─── Document excerpt ───
Early Stage Kidney Disease Treatments (Stage 1 & 2) Renal Diet, Medications and More
This video is about early stage kidney disease treatments, and what to do if you’ve been diagnosed in an earlier stage.
These are general guidelines provided by the American Journal of Kidney Disease from Nutrition and Core Curriculum, March 2022. It’s actually a very large article about current practices and what’s best to do with certain stages of kidney disease. I’m going to go through those and what you can do and apply it to yourself. So we’re talking about the early stages of kidney disease. We’re talking about stage one stage to two.
If you’re at stage three or more these will still apply but you should be much more aggressive and these recommendations coming from the American Journal of Kidney Disease are not very aggressive really types of approaches. So you can be much more aggressive, but at the bare minimum you should be doing these things if you have kidney disease. So let’s get into it. Early ckd, here’s the things that they mentioned to watch out for. Hyperlipidemia: that’s high cholesterol. Maybe you need something to support cholesterol like a medication, or maybe you want to change your diet, take some supplements but that’s something to be aware of.
Proteinurea– this is something to really be aware of and to really address and really focus on. That’s protein in the urine. You can do that through blood pressure medication, diet changes but if there is a lot of protein in your urine, blood pressure meds can really help. A lot of them have decades and decades of research talking 30,40,50 years, so we know a lot. We know the side effects and it’s something that can be very beneficial because having protein in your urine for any period of time is just going to accelerate the loss of kidney function. It’s not good.
─── Supplied information ───
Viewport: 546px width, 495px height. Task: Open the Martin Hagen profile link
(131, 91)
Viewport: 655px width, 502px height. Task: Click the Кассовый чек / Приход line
───
Questions to answer –
1) In the text on early kidney disease, what condition is hyperlipidemia said to be?
2) Continue the text on early kidney disease from its last sentence.
The lines come from a different source than the text on early kidney disease.

Responses per task –
1) High cholesterol.

2)
Proteinurea, hyperglycemia, and hyperinsulinemia so that’s high blood sugar and high insulin. This goes back to dietary approaches. You might need to take medications, but diet is so important. Some basic dietary tips they recommend that everyone start doing is limiting salt intake, reduce or really limit your salt intake. The amount that we have in the standard American diet just accelerates the loss of kidney function so much faster through blood pressure through increasing the amount of proteinurea, if you have more salt, you have more proteinurea, if you have less salt you have less protein in the urine so that’s tremendous.
They find that people with diabetic kidney disease who get their sodium down to twenty two hundred twenty three hundred milligrams or less per day there’s a big reduction in the amount of protein. So look at labels, don’t add salt, and even what’s supposed to be healthier versions of salt like himalayan sea salt it’s still salt it’s still going to have the same impact it’s healthier that it has some other nutrients in it but it’s still sodium so you really want to limit it. Your taste buds will get used to having limited sodium in your diet. I can promise you that from someone who is very high sodium to now very low you’ll get used to it and then you go back to the high sodium foods and you just can’t eat it.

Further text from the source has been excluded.